| Study questions |
• a. In the financial markets review below, what return did the Canadian bond index deliver over the past 12 months?
• b. Continue the financial markets review from where it stops.

FINANCIAL MARKETS REVIEW
June was a very strong month for the stock market. The U.S. stock market generated a return of 5.1%, a 25% return from its low point shortly after Liberation Day. The Canadian stock market also performed well, returning 2.9%.
Emerging market stock markets generated a return of 4.9%. Regardless of the state of the economy and global conflicts, investors (primarily individual) are relentlessly buying stocks.

Interest rates were stable throughout the month. The Canadian bond index returned 0.09% in June and 5.87% over the past 12 months.
The US dollar continues to be under pressure against most currencies. In June, it lost 1% against the Canadian dollar and -2.75% against a basket of currencies.

OUTLOOK:
Economy:
After months of economic fear, investors seem to have put on rose-tinted glasses regarding the outlook and risks of the global economy.
The impact of tariffs will last for several quarters; it is too early to declare victory. The Iranian conflict could continue to put pressure on oil prices (which reached $78 for a few days in June). Uncertainty and risks remain high.
Yet, in the second quarter, economic data came in below those expected by economists, as shown in the following chart.
Economic Surprise Index (United States):

Moreover, even though consumption and GDP data have been stagnant for the past six months, the probability of a recession in 2025 has returned to its pre-tariff level.
Probability of a recession in 2025 according to the Polymarket website (United States):

The latest U.S. employment data show that job creation is continuing, but total hours worked are growing at anemic rates.

| Records shown |
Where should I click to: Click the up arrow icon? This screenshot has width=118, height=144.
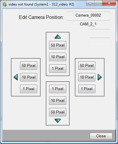pyautogui.click(x=58, y=37)
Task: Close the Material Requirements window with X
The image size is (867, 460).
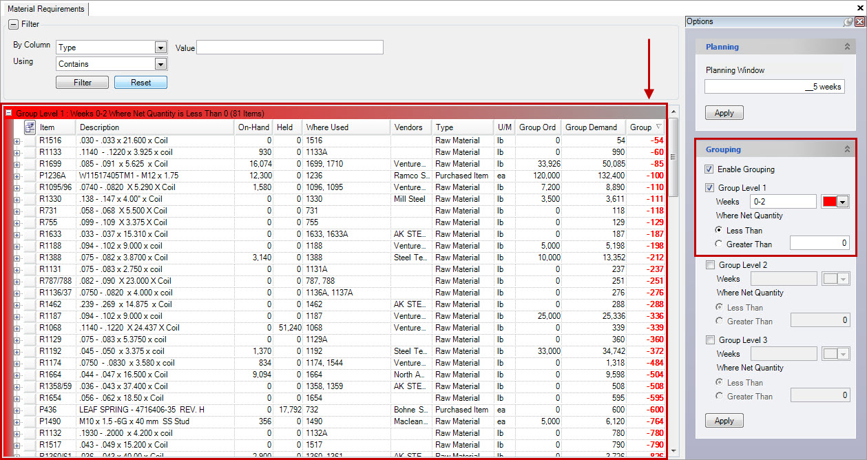Action: pyautogui.click(x=860, y=7)
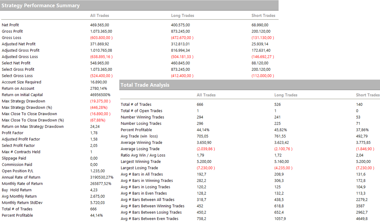Click the Total Trade Analysis header

[x=145, y=85]
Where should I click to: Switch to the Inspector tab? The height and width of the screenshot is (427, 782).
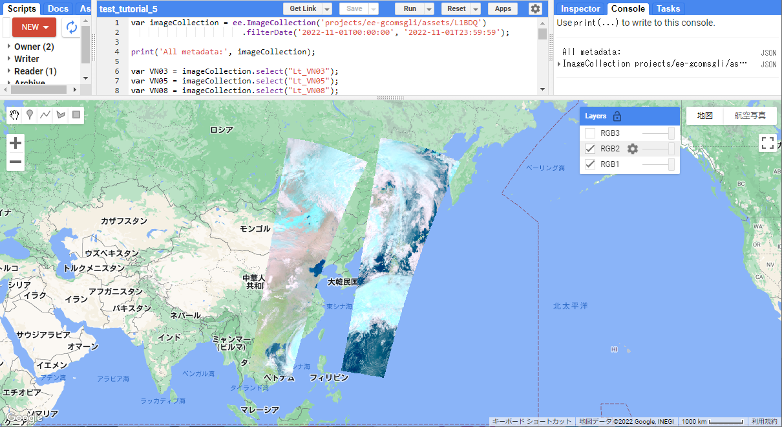pos(581,8)
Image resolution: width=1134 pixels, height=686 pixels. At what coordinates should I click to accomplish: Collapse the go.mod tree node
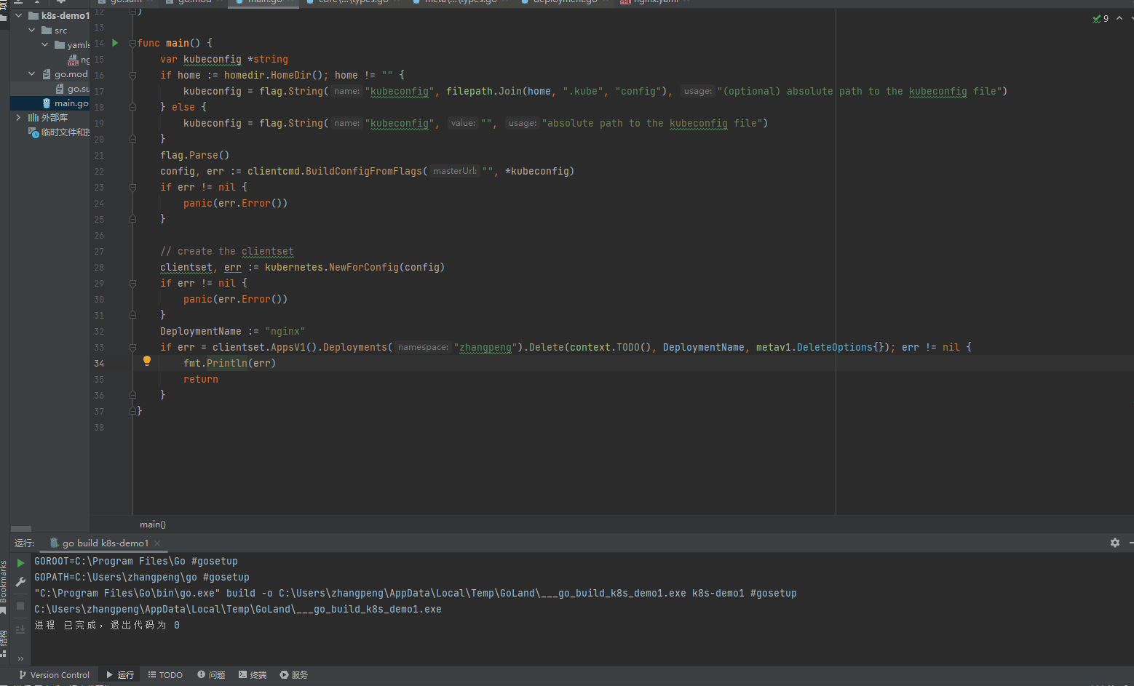point(32,73)
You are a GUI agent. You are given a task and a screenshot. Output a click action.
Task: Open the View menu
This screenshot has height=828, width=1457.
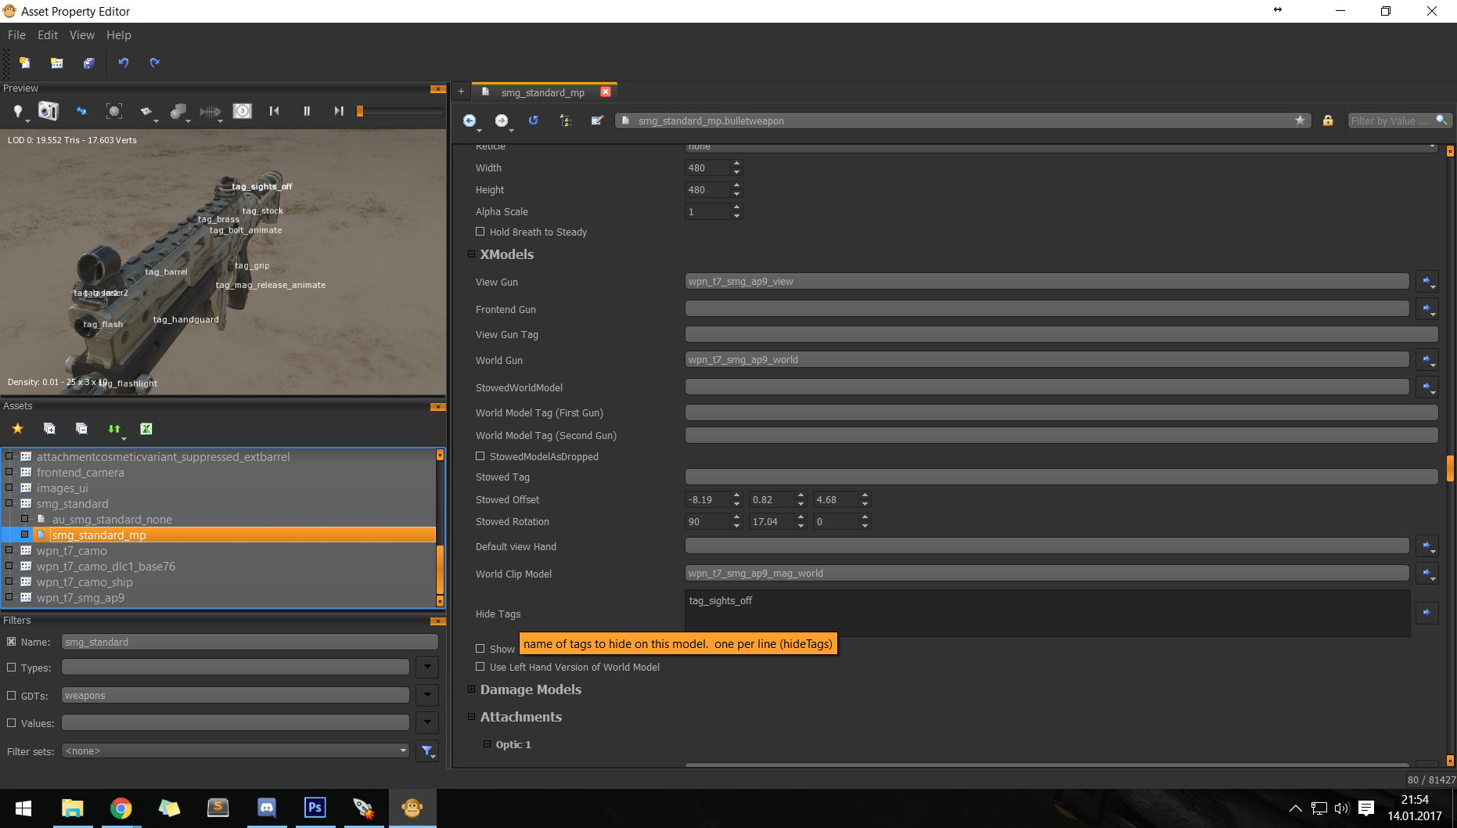(x=81, y=35)
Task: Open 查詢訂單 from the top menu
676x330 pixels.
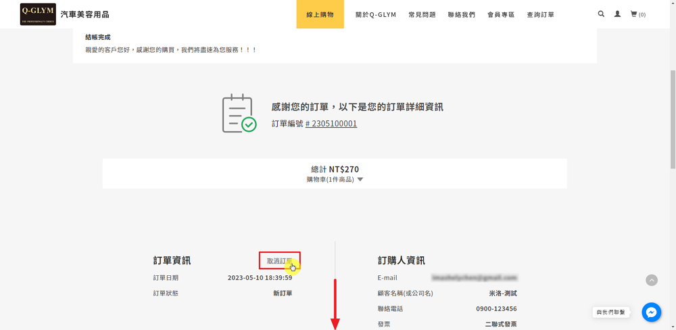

| Answers by item number |
• a. 5.87%

• b.
Total Hours Worked (U.S.):

In short, the economy remains growing, but investors seem to want to ignore the risks. Yet, President Trump has accustomed us to a great deal of volatility and uncertainty.
One asset that has been under pressure recently in the United States is the dollar. Indeed, since mid-January (the start of the tariff war), the dollar has lost more than 13%. Investors are shying away from the dollar for two main reasons. First, public finances are out of control. Second, the trade war is leading central banks to rethink their foreign exchange reserves. For example, they are selling US dollars to buy euros.
Evolution of the US dollar (against a basket of currencies):

This regime change appears to be the beginning of a weaker US dollar. Despite the recent decline, the US dollar remains fundamentally overvalued against most currencies. For example, the Canadian dollar is 14% undervalued. The equilibrium value is around 1.20.
Currency valuations against the US dollar based on purchasing power parity:

Fixed Income:
The housing component of inflation has been the factor that has slowed the decline in inflation for the past four years. However, month after month, the situation is improving. For the three months ending in May, the annualized change was 3.3%, exactly the pre-pandemic average.
CPI Housing Component: United States

Every month, the San Francisco Federal Reserve analyzes inflation changes by component: demand-side and supply-side inflation. However, the most recent data shows that demand-side inflation is now in negative territory, a first since 2020. This indicates that the inflationary pressures the Fed can act on are practically zero. This gives Jerome Powell ammunition to lower the key rate, especially since Trump is putting pressure on him to do so.
Contribution of the various components of inflation: United States

Expectations for Fed rate cuts remained stable in June. Market participants currently forecast a 0.45% cut in the federal funds rate in 2025 and a 0.90% cut in the next 12 months.
U.S. short-term implied interest rates:

Stock Markets:
Panic is now giving way to euphoria. Investors seem to be blinded and see no short-term risks.
Yet, it’s a safe bet that earnings will be revised downward in this trade war. One thing is certain: management and analysts’ visibility on earnings is not very good.
Earnings Revisions: MSCI World:

The S&P 500 Index is back at a high valuation from before the April panic and even the 2021 peak.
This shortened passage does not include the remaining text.